Today’s edition of the Boston Globe features a story about patients’ and patient advocates’ growing impact on drug development as pharmaceutical companies and the FDA respond to demands.
Every paragraph spoke to me. Every reference contained some connection to our own battle with Batten disease. Every word said, this is your story.
A Texas energy executive and a New York financial services executive, both fathers of sons with hemophilia, launched a biotechnology firm focused on a cure for the bleeding disorder because they grew frustrated with the lack of options for their children.
In 2008, 100 yards from my parents’ house, near the end of an hour-long walk fueled by passion for a treatment we could reach out and touch in our dreams but couldn’t fathom in real life, my mom and I made the decision to turn our steering committee with a couple of successful fundraisers, a website, a blog and a small group of dedicated volunteers into the non-profit organization known today as Taylor’s Tale, because we wanted more for children like my little sister.
The Michael J. Fox Foundation for Parkinson’s Research – mentioned a few paragraphs later in the Globe article – served as inspiration at a recent meeting of the board of directors of Taylor’s Tale – still fighting for kids like Taylor in 2012.
In the mid-1990s, Pat Furlong lost her two sons to Duchenne muscular dystrophy. Not long after their diagnosis, she borrowed $100,000 to finance research, posed as a doctor to get face time with Duchenne muscular dystrophy experts and pleaded her case with drug company execs.
Pat Furlong and my mom, Sharon, have a lot in common. They share the same vision. They have the same fearlessness. The same bulldog mentality. In the past several years, my mom has turned to Furlong more than once for advice.
One of the drug companies mentioned in the article, Genzyme, developed a drug ignited by a father who wanted desperately to save his children from Pompe disease – and would stop at nothing to succeed. The father is John Crowley; his story is chronicled by former Globe writer Geeta Anand in the book “The Cure” and, later, the movie “Extraordinary Measures.” At the first meeting of the steering committee that eventually became Taylor’s Tale, my mom gave a copy of “The Cure” to each of the women seated around the room.
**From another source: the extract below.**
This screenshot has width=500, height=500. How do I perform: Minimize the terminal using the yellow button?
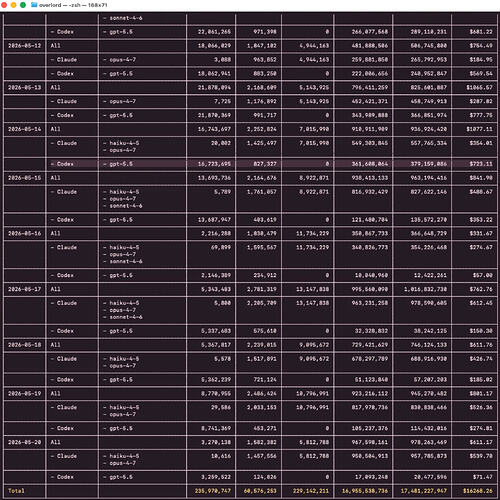point(14,5)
She gave us two assignments that day: to read the book, and to fight with her, no matter how tough the road might seem; because she believed, she hoped we could believe, too.
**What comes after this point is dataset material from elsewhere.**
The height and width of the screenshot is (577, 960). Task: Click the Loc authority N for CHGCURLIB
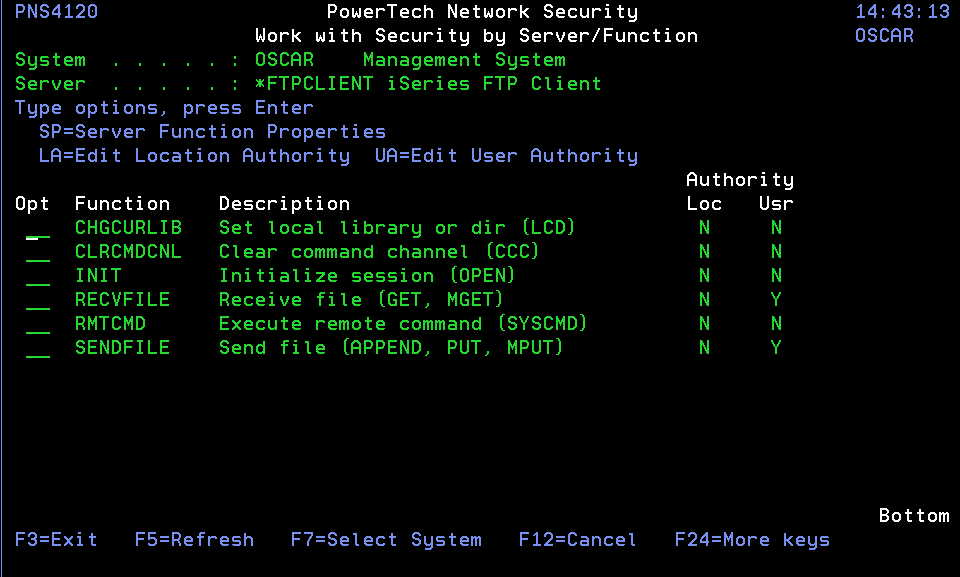tap(704, 228)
I posted a link to another interesting article – this from the Chicago Tribune – on our Facebook page last month. This story focused on parents of children with giant axonal neuropathy (GAN) who hired researchers to develop a treatment. Like Batten disease, GAN is a neurodegenerative disease – though it is far more rare (only 25-30 known cases worldwide, compared with at least 500 known cases of Batten disease in the United States alone). And yet these parents succeeded in raising enough money to put researchers on track for human clinical trial in the near future.
The Tribune article contained a quote from one of the GAN parents that has stayed with me since the moment I read it. In the six years since Taylor’s diagnosis, I’ve never heard anyone describe the existence of the close family member of someone with a rare disease so well:
“After Ethan was diagnosed, people would say to us, ‘Don’t worry, they’ll find a cure,'” Tkalec said. “And I’d say, ‘You don’t understand … there is no ‘they.’ We are the ‘they.'”
She’s right – we are the “they.” For as grateful as I am for the support we’ve received over the years – from building our non-profit organization to supporting it to offering friendship and, on rough days, a shoulder to cry on – I know that ultimately, this fight is ours to fight; that if we don’t fight, no one will. That the minute we stop fighting – the minute we stop believing – that’s when the mountain will become insurmountable.